Regulators Announce New Details on First Batch of Living Wills

WASHINGTON — Nine of the most systemically important firms will be the first to submit their living will plans to the banking agencies early next week, regulatory officials Friday.

Long anticipated by both industry and regulators, the plans — considered a critical element of ending 'too big to fail' — will detail how a firm can be unwound safely and could reach a total of 2,000 pages each.

Bank of America (BAC), Barclays (BCS), Citigroup (NYSE:C), JPMorgan Chase (JPM), Credit Suisse (CS), and Deutsche Bank (DB), will be among the initial batch to submit their living wills by Tuesday, along with Goldman Sachs (GS), Morgan Stanley (MS) and UBS.

Although the plans are technically due July 1, since that falls on a Sunday, the banks will have an extra business day to comply.
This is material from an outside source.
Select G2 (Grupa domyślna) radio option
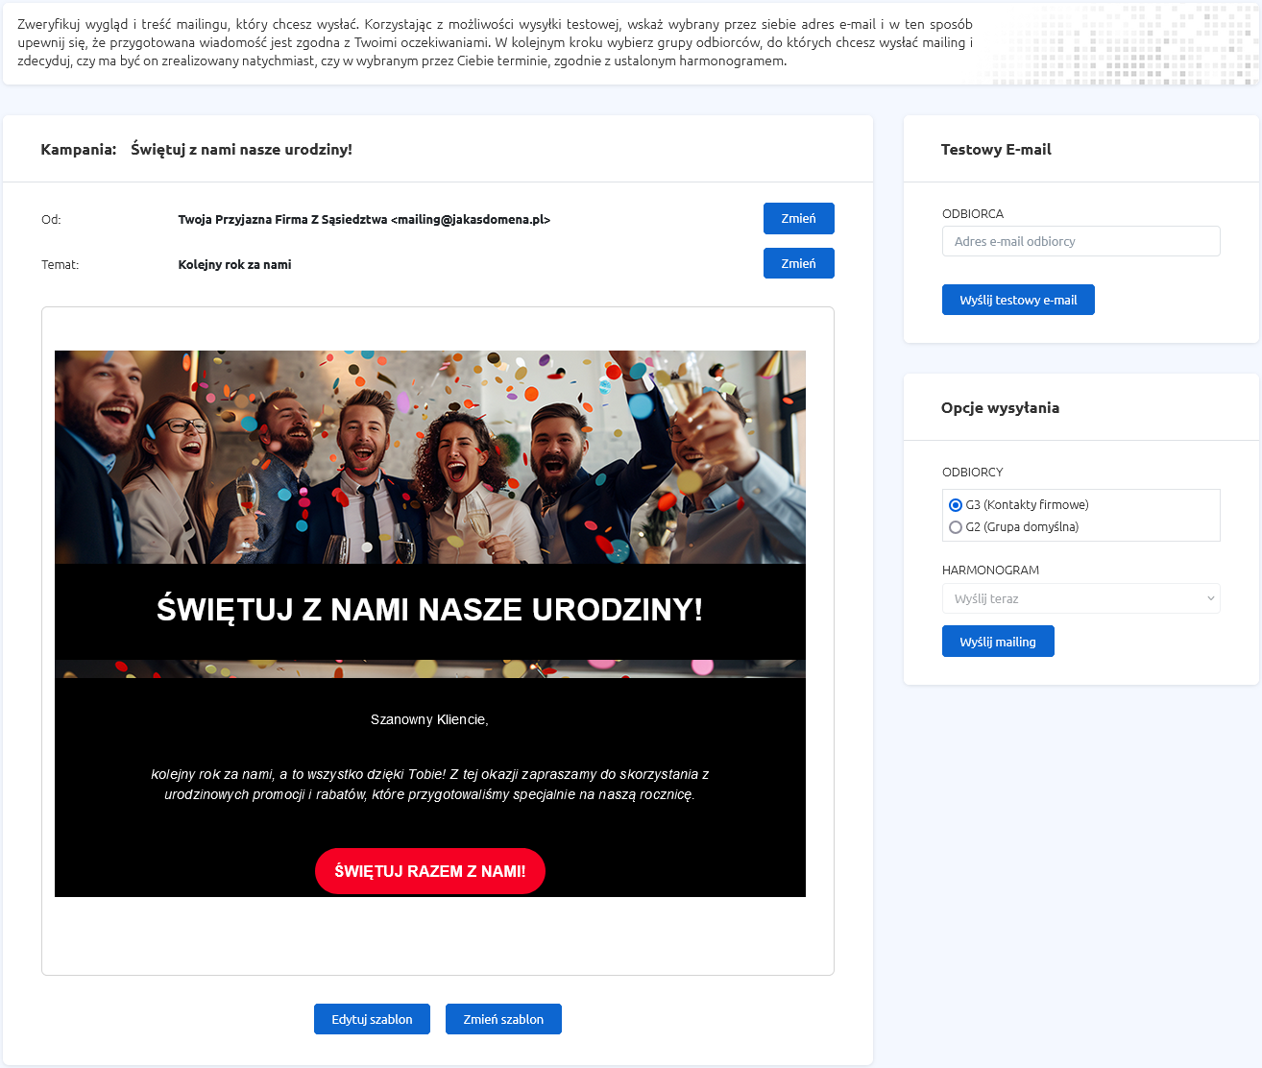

By Friday, no institution had yet to submit its plan, according to a Federal Deposit Insurance Corp. official who briefed reporters on the process regulators will undertake in receiving and evaluating initial living wills.

The resolution plans, which include both a confidential and public portion, are expected to draw significant interest given the novelty of the exercise and will likely help to shape future standards and determine their effectiveness.

The public portion of the plans for the nine firms will released by the FDIC and the Federal Reserve Board by the close of business on July 3, according to the FDIC official. Details of the plans will include a description of the company's core business lines, financial information and a high-level description of the firm's resolution strategies.

Information revealed in those public disclosures, especially its blueprint on how it would be unwound, will not be as detailed as the plans that regulators receive. Regulators will also not be reviewing the public disclosures before they are released.

"It's likely to be a very high-level description," said an FDIC official, due to concerns shared by firms in advance of their submissions. "As a result, I think there has to be an expectation that the information the regulators will be receiving with respect to the companies' strategy for resolution will be much more detailed than the strategy that is set forth in the public" one.

Regulators agreed to stagger delivery times of resolution plans among the 125 institutions that are required to file plans into three stages. Institutions that hold $250 billion or more in total nonbank assets or foreign-based bank holding companies with $250 billion or more in total U.S. nonbank assets must submit their initial plans by July 2.

Institutions with between $100 billion and $250 billion of assets must file their living wills by July 1, 2013. All remaining firms have until Dec. 31, 2013 to comply.

Regulators have been clear that these initial plans should be viewed as one of many steps in an iterative process. The aim of the rule is to help regulators prevent the chaos seen in the financial markets following Lehman Brothers' collapse in September 2008.

"This is the first time out," the FDIC official said. "And of course, the companies that are submitting this July are the largest domestic companies or foreign companies which are doing business in the U.S.

"And so we would expect that these actually would be the most difficult plans — one, to develop, and two, in many respects to review. So there will be a dialogue between the regulators and the firms regarding the plans and we're looking at that dialogue to help inform us on the direction and guidance to be provided to those companies that have future submissions."

Officials at the FDIC and the Fed will have 60 days to review each of plans for its completeness kicking off a continuous dialogue with the company to draw up a final plan, said an FDIC official.

"The Fed and the FDIC will immediately begin undertaking that exercise after receipt of the plan," the FDIC official said. "After that the real hard work of evaluating the informational content and strategy regarding the institution's resolvability under the bankruptcy code really begins."

Regulators cautioned they will not be taking a one-size-fits-all approach in evaluating the credibility of each of the firm's plan. Rather, officials will be reviewing the strategies proposed based on the firm's characteristics, especially given the diversity of companies that are required to submit plans under the law.

"There is a very wide range of companies that are subject to this provision and out of necessity that type of analysis is really driven by the firm's characteristics," the official said.

Even though both regulators and institutions have and will spend countless hours finessing such plans, there is no requirement for either parties to actually follow the plan in the vent of a crisis. Instead, the exercise is largely viewed as guidance in the event of a pending failure and an information-gathering process for all parties involved, especially in regards to the strategic portion of the plan, given that a bank's circumstances or characteristics can change at any given moment.

Institutions are required under law to update their resolution plans annually and notify regulators in the event of a material change — at which point regulators will use their discretion whether it's necessary to update the plan immediately.

Regulators do not see these plans as static given the reality of financial markets and the industry itself, the official said.

"The financial services industry is a dynamic industry, it is not static and as a result the plans are going to have to be revised and updated in order to stay current with both what the firm is doing and also the financial environment in which the firm operates," the FDIC official said. "From that perspective, they will always be a work in progress and will always have to be updated and revised to reflect the characteristics of the firm and its business model and the financial environment."